A 5-year-old Connecticut boy suffered a fatal collapse during school recess — as nearby teachers ignored him, thinking he was pretending to “play dead,” a new lawsuit charges.
The bereaved mom and dad of little Romeo Pierre-Louis in West Hartford say in court documents that their son died at the Charter Oak International Academy in April 2022 because of negligence by the school and town.
Romeo was lying on the ground for nearly 10 minutes without receiving medical attention, despite several teachers being within eyesight, says the lawsuit filed last week, according to the Hartford Courant.
Several of the tyke’s classmates told teachers about Romeo’s collapse, but the educators assumed he was playing a game the children called “play dead,” the suit claims.
A police report affirmed the children were known to play this game during recess.

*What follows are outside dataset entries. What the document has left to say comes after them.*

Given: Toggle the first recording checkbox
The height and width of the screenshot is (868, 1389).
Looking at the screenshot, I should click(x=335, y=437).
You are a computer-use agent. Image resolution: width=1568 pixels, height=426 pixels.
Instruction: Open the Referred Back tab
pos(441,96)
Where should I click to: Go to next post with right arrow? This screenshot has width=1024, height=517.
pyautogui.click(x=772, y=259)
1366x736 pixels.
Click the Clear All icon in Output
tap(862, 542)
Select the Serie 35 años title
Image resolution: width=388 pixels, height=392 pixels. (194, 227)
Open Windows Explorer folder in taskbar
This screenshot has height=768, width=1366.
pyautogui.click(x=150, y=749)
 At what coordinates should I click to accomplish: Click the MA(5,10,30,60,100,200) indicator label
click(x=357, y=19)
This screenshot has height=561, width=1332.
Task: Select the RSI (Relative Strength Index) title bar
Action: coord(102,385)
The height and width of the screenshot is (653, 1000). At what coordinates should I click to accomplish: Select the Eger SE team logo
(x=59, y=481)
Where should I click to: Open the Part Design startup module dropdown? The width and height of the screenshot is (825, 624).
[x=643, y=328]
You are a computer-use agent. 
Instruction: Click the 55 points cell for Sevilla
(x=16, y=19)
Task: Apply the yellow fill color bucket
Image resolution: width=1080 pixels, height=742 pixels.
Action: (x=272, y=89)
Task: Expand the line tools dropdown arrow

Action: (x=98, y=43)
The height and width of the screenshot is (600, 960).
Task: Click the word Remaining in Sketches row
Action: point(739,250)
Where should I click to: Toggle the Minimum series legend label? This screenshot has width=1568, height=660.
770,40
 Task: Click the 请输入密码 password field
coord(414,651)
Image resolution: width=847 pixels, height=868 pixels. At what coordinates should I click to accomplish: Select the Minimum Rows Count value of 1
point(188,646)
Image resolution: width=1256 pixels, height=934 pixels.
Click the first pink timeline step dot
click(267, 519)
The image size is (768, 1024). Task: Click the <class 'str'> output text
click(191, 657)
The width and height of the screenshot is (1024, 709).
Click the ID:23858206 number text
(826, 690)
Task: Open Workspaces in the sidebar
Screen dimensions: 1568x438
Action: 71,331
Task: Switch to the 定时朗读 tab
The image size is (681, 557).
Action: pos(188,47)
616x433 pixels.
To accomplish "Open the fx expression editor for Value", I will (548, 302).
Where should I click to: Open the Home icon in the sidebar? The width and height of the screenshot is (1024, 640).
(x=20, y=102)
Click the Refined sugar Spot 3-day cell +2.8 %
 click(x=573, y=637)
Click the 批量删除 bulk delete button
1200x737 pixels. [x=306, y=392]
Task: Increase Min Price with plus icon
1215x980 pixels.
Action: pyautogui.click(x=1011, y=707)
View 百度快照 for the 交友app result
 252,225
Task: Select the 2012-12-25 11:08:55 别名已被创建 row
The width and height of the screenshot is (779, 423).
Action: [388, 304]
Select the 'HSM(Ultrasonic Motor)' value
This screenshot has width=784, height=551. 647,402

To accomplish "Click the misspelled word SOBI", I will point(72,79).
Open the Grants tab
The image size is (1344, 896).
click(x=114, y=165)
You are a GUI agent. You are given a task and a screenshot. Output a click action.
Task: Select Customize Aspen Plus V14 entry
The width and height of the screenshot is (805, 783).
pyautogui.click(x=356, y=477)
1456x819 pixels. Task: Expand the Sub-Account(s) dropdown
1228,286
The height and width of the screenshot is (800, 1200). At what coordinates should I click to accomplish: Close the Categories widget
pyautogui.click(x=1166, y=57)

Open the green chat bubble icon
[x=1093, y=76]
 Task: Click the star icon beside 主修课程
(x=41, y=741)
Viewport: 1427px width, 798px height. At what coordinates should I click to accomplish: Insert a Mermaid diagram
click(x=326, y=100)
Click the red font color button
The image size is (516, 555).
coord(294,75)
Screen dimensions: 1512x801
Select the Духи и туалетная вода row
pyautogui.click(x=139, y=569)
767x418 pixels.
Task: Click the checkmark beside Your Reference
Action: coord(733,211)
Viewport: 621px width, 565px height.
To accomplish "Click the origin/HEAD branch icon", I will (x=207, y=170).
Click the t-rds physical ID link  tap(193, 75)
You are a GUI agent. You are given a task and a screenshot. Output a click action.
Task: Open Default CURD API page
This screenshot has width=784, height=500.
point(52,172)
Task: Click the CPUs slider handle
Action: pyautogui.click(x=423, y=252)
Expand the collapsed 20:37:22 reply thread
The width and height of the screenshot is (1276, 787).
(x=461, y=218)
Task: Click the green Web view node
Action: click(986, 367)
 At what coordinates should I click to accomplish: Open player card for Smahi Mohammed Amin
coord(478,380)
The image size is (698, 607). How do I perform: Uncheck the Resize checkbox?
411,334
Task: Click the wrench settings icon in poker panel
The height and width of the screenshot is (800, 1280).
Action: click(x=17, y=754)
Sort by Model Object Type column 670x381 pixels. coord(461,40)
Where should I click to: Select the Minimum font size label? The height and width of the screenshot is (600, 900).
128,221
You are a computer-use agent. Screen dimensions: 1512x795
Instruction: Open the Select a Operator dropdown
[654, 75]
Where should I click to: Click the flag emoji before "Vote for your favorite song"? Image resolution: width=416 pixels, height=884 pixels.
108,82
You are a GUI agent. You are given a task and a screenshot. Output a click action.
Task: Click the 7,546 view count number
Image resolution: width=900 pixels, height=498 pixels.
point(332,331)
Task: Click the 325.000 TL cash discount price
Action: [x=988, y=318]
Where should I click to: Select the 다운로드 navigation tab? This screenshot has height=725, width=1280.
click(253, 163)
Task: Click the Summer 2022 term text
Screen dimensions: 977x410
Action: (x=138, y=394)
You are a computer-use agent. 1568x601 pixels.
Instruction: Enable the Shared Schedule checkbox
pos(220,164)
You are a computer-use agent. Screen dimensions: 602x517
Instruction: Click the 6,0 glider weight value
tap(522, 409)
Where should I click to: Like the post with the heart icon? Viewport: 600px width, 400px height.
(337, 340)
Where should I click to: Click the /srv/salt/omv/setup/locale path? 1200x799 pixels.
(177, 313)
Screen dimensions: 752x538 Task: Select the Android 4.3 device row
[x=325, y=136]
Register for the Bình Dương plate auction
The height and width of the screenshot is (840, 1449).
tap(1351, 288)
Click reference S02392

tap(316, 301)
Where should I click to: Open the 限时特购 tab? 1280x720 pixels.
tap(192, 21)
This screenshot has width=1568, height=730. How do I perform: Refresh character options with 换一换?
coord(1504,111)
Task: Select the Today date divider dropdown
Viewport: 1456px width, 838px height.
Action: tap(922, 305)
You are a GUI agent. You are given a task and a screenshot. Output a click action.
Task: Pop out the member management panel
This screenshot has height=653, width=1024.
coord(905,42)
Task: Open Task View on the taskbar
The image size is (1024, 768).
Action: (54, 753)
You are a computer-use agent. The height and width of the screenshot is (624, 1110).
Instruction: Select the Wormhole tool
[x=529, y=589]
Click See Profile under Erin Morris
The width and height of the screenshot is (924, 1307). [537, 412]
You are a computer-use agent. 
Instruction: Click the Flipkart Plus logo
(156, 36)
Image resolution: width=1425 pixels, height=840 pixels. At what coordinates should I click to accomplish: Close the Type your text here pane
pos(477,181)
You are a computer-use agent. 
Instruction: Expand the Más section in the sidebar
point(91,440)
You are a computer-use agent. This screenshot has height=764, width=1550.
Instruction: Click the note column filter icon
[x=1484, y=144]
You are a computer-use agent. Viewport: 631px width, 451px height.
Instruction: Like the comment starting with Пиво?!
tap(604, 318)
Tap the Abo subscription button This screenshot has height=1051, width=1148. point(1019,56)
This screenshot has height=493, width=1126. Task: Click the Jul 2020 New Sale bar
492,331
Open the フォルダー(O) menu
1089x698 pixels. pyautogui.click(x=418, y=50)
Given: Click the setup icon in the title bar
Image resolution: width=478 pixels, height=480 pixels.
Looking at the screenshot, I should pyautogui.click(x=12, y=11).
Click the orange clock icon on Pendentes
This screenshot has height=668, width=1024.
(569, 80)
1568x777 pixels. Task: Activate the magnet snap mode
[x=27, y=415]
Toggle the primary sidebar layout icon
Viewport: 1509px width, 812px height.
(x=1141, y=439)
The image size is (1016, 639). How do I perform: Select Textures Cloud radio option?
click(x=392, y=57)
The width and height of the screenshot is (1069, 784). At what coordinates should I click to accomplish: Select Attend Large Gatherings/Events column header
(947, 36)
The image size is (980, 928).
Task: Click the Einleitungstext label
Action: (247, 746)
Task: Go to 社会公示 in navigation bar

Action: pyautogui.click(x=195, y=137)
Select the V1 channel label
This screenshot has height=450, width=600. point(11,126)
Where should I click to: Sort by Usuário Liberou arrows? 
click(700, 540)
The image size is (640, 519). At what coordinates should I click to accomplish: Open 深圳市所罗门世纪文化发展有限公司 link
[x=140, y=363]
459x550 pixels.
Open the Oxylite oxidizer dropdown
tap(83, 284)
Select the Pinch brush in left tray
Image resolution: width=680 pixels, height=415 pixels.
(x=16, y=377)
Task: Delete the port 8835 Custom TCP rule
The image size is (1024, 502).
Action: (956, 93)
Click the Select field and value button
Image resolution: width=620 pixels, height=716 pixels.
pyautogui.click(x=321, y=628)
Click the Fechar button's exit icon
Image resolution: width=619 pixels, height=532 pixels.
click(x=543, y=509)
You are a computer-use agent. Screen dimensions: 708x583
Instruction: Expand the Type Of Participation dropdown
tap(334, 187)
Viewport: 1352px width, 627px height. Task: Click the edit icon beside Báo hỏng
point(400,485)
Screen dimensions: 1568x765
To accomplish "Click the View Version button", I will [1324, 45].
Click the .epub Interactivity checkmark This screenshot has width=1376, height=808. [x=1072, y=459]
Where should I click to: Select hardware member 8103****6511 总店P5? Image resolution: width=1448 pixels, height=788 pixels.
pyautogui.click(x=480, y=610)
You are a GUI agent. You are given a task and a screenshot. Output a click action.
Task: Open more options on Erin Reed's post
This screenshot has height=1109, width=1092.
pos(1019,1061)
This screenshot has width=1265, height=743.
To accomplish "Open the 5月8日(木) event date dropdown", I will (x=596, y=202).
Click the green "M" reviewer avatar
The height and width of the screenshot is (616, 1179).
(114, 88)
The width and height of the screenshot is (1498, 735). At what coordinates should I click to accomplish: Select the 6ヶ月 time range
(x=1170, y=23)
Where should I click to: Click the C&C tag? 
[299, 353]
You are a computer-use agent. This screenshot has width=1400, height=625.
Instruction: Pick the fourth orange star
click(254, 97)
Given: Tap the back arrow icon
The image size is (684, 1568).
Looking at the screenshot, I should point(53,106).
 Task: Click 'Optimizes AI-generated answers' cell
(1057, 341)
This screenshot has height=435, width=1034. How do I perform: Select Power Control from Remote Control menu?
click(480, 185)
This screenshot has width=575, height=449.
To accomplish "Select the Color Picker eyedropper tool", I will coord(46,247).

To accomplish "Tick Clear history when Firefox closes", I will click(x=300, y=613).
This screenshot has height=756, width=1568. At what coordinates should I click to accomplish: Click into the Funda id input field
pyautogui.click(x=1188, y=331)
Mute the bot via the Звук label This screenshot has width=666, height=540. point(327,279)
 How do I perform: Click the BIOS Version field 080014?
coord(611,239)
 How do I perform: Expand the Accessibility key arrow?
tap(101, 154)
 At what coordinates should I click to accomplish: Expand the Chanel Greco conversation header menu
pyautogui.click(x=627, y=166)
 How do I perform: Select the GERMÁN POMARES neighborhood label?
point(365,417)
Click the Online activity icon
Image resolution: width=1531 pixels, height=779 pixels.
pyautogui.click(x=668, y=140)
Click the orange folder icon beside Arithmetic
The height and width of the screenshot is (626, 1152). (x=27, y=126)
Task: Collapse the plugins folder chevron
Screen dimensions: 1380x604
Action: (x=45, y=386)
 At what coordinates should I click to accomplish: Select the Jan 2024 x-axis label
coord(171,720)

Once Romeo’s teachers realized he was actually in need of medical assistance, it was too late to save him, according to the lawsuit.
His death was classified by the state medical examiner as “cardiac channelopathy, brugada syndrome (scn5a variant) and the manner of his death was “natural,” meaning there would be no further investigation.
The family filed the lawsuit Wednesday — exactly one year after the 5-year-old died. That same day, loved ones wore white and gathered at the playground where Romeo collapsed.
Attendees brought flowers and signs to place where Romeo had been playing before the tragedy. His relatives shared fond memories of the young boy, who they said loved God and his family. Kin also played videos of him reciting various Bible scriptures and The Lord’s Prayer.
The boy’s father, D’Meza Shultz Pierre Louis, led the group in The Lord’s Prayer, which he said was one of his son’s favorite recitations.
“We know that nothing will bring our son back. All we can do is keep his memory in our hearts and do what we can so this doesn’t happen to another child. Listen to our children,” Romeo’s mother Chantel said during the vigil.
Romeo’s older sister, Taty Pierre Louis, remembered her brother as her “mini me.
“He was very open, a very lovable little boy. Full of energy, very [about his] family, loving and always wanted attention. He loves his superheroes very much. And I feel like in a way, he was like our superhero,” she said.
In response to the lawsuit, West Hartford Acting Superintendent Andy Morrow told the Courant said he and district officials have Romeo in their thoughts.
“This tragedy has deeply affected the Charter Oak International Academy community, and the school district continues to make grief support and emotional assistance available to any student or educator who needs it. Due to the pending legal claims, the school district will refrain from further comment,” Morrow said in a statement.
West Hartford Corporation Counsel Dallas Dodge said that because of the legal process, the town and board of education will not be commenting beyond extending their condolences to the family.